A baby under the age of one has died from COVID-19 in Louisiana.
This is the first time in six months that state has recorded a pediatric death from the virus and the 11th overall since the pandemic began.
The reported death comes a day after the Bayou State reported a record-high 139 deaths on Tuesday.
Louisiana, like many other states, has suffered a surge of COVID-19 cases fueled by the Indian ‘Delta’ variant.
Details about the baby, including name, age, sex, hometown and where he or she died, are currently unknown.
A baby under the age of one died in Louisiana on Wednesday, the first pediatric COVID-19 death in six months. Pictured: Stamford Elementary school teacher Luciana Lira, 42, holds baby Neysel, then two weeks, to show his mother Zully, a Guatemalan asylum seeker, and her son Junior, 7, via Zoom in Connecticut, April 2020
Louisiana experienced its largest case surge since the pandemic began this summer. On August 13, the new daily case average reached 5,839, a new record. The state also recorded a record 361 deaths on Tuesday
The baby is among 361 Louisianans who have died in the past week, the most the state has recorded in a seven day span since the pandemic’s first wave.
Deaths in the state have increased by 55 percent over the past two weeks, from an average of 38 per day on August 10 to 59 per day on August 24.
Louisiana spent much of spring and early summer averaging single-digit deaths, with the recent surge proving to be a setback in the state’s efforts to end the pandemic.
New cases are beginning to slow in the state after reaching their peak two weeks ago.
After hitting a record 5,839 new cases on August 13, Louisiana has since been reporting an average of 4,683 new infections, a 20 percent decrease over 11 days.
Deaths usually lag behind cases by around two weeks, so it standard for a record death count to be set after a record case count.
The recent outbreak has caused hospitals to fill, and left many physicians overworked and traumatized with the amount of death taking place in the state.
Melinda Hunt, a registered nurse at Willis-Knighton Medical Center in Shreveport, is working six or seven days a week, waking up before dawn.
Her eyes filled with tears as she drove to work on a rainy morning alongside an Associated Press reporter.
Hunt, 24, decided to become a nurse when she was 6 and she watched the compassionate and skilled professionals help her younger sister who had leukemia
Hunt used to be upbeat and peppy. But now she feels exhausted and drained.

Problems to work on:
1. In the article on Louisiana's COVID-19 surge, why is it normal for a record death count to come after a record case count? Answer in one to three sentences.
2. Please echo the article on Louisiana's COVID-19 surge from "A baby under the age of one died" up to and including "pandemic’s first wave.", word for word.
Work only from the article on Louisiana's COVID-19 surge.

The data:
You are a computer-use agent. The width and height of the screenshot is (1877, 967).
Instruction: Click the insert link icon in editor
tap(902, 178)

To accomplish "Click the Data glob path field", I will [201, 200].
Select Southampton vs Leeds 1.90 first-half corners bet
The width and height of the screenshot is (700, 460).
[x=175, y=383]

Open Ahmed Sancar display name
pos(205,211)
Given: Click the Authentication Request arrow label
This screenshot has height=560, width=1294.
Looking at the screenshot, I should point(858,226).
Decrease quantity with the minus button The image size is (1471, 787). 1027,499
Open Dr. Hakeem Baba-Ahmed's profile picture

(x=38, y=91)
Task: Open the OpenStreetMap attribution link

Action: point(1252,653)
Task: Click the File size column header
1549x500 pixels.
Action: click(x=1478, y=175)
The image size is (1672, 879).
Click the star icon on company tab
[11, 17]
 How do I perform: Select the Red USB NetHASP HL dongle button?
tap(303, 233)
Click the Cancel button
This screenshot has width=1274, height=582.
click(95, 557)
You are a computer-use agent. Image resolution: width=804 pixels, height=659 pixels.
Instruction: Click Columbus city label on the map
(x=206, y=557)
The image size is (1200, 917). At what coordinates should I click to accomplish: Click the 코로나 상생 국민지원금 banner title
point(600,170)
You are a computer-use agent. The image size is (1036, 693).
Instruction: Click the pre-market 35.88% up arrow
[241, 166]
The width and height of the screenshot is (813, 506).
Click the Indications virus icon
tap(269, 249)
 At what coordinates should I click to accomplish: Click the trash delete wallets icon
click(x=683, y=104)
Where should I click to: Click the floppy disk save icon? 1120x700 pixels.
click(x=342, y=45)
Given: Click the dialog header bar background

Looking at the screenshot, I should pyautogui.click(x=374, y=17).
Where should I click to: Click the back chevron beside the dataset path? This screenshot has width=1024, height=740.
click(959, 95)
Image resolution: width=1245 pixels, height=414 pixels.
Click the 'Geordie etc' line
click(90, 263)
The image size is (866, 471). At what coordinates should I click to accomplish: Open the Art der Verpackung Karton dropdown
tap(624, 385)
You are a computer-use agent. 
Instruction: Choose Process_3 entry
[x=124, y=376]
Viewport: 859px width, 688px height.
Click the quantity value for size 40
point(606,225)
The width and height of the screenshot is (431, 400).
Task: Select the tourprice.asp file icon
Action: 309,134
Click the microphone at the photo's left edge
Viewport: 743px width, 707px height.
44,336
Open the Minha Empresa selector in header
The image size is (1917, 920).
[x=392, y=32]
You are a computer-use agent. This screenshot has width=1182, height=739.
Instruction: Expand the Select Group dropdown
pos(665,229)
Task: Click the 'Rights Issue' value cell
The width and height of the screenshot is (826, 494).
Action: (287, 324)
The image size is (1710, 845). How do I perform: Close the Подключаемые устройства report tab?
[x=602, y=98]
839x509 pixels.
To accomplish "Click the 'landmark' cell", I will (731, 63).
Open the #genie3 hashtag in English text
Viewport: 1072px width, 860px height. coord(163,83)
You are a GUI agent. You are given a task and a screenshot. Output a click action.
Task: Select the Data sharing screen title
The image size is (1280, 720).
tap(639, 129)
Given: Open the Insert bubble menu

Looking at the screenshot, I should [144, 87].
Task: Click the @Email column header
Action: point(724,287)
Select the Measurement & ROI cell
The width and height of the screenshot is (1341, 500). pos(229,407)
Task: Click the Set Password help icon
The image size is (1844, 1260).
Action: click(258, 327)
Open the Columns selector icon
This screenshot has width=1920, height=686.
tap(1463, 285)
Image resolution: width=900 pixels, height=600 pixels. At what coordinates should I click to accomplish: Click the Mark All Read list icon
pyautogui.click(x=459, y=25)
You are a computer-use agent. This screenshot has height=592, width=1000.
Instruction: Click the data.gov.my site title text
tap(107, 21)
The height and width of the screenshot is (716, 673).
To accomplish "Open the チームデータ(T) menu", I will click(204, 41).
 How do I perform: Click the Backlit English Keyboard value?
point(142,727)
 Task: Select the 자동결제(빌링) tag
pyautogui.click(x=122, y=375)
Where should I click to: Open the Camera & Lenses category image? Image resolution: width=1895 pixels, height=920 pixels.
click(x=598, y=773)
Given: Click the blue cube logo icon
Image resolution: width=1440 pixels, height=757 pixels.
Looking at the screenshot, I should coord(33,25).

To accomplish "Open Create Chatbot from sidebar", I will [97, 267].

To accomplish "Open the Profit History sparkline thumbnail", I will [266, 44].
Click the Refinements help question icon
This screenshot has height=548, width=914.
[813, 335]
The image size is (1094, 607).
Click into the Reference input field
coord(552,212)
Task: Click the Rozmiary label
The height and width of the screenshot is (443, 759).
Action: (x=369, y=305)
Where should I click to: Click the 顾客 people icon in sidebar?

Results for each task:
1. Deaths usually lag behind cases by around two weeks. Because of that lag, a record death count is normally set after a record case count.

2.
A baby under the age of one died in Louisiana on Wednesday, the first pediatric COVID-19 death in six months. Pictured: Stamford Elementary school teacher Luciana Lira, 42, holds baby Neysel, then two weeks, to show his mother Zully, a Guatemalan asylum seeker, and her son Junior, 7, via Zoom in Connecticut, April 2020
Louisiana experienced its largest case surge since the pandemic began this summer. On August 13, the new daily case average reached 5,839, a new record. The state also recorded a record 361 deaths on Tuesday
The baby is among 361 Louisianans who have died in the past week, the most the state has recorded in a seven day span since the pandemic’s first wave.